Values in Light of Eternity: The Language of Death

We often speak about death as an ending, or a cessation of life. I would wager that death as an end is what we are referring to in over 90 percent of the instances in which we talk about it. And it's understandable. Our most present example of death is physical death. And the most evident property of physical death is its physical effect, and the (apparent) cessation of consciousness. But according to Christianity, that is not the whole story. In fact, there is no instance in which a person ceases to exist in Christian theology. We must reformulate our language of death.

There are in general three types of death (I do not take credit for these categories or definitions, though I don't remember whose they are): spiritual death, physical death, and eternal death, also called Hell. In none of these deaths does a person cease to exist. Death is instead a separation, whether from the body or from God. Only the third is permanent. All of these deaths result from sin, and without sin we would not experience any of them.

Death as separation rather than cessation obviously has implications for how we live our lives. But what are they? We are all eternal entities, so there is really no such thing as death-as-cessation.
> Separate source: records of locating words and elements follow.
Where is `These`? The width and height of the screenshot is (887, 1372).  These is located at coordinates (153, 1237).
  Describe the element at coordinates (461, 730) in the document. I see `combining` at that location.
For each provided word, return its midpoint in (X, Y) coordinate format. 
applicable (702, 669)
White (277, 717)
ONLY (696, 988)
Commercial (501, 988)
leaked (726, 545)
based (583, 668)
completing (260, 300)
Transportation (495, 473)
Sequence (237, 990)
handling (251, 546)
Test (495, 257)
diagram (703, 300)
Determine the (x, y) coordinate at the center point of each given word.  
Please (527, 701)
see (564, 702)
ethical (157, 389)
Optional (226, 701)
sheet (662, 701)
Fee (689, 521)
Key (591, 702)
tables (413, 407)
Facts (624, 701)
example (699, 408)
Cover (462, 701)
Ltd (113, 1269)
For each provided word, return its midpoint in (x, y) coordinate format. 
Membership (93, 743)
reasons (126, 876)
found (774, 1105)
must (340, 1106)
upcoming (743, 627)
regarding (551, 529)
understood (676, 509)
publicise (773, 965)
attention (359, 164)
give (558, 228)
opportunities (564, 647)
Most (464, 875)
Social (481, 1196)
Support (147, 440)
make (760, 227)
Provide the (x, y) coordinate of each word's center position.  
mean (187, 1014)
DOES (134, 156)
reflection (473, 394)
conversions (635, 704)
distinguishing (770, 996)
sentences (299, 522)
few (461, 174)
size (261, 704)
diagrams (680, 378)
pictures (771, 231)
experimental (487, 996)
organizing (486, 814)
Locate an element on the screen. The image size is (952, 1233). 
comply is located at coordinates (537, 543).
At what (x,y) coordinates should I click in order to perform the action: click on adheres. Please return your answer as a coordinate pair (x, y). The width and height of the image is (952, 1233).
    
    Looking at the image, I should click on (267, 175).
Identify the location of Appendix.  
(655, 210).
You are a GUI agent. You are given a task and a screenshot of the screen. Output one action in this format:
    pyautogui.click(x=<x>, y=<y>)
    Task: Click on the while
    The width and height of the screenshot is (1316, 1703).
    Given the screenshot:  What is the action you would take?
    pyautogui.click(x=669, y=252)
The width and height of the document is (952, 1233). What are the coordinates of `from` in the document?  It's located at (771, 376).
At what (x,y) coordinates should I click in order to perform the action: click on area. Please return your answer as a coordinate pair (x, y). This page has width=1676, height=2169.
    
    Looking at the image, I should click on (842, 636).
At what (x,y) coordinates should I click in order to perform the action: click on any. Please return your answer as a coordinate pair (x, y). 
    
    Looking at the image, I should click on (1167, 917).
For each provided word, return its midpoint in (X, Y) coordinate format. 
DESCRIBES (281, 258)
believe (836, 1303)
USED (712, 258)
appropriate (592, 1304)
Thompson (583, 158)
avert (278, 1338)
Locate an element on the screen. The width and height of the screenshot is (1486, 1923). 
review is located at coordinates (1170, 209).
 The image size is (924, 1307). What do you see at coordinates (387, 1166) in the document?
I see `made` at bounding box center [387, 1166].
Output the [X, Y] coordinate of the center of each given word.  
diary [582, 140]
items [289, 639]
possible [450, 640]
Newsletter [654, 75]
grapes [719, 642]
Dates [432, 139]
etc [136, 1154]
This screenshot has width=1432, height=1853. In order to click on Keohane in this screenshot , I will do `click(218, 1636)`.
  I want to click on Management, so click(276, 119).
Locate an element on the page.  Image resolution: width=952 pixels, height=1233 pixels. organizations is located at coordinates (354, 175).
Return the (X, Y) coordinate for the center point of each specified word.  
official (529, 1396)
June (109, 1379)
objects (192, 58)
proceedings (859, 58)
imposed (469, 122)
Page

An unbeliever suffers all three deaths-as-separation. Christians, however, are cured from one kind of death (spiritual), saved from another (eternal), and conquerors of the last (physical). Christ's atoning death on the cross turned the greatest fear of this world into the gateway to the next one. Death is no longer a punishment for sin, but a method of uniting with Christ (see Grudem, Systematic Theology, chapter 41). The separation of our spirits from our bodies becomes the uniting of our spirits with God. We therefore subsume death into Life.

To a Christian, there is no form of death over which we do not have victory. However, the absence of death-as-cessation means that what we choose in this life does not end at physical death, but carries on into eternity. While believers will be perfected no matter what they do in this life, this consequence means that non-believers are left to grow in their sin for eternity, as their faults and iniquities grow gradually larger and larger. It is obviously essential that they be saved and so be removed from death.

Christians, though, can be encouraged and say with I Corinthians 15:54-55, "Death has been swallowed up in victory. O Death, where is your victory? O Death, where is your sting?"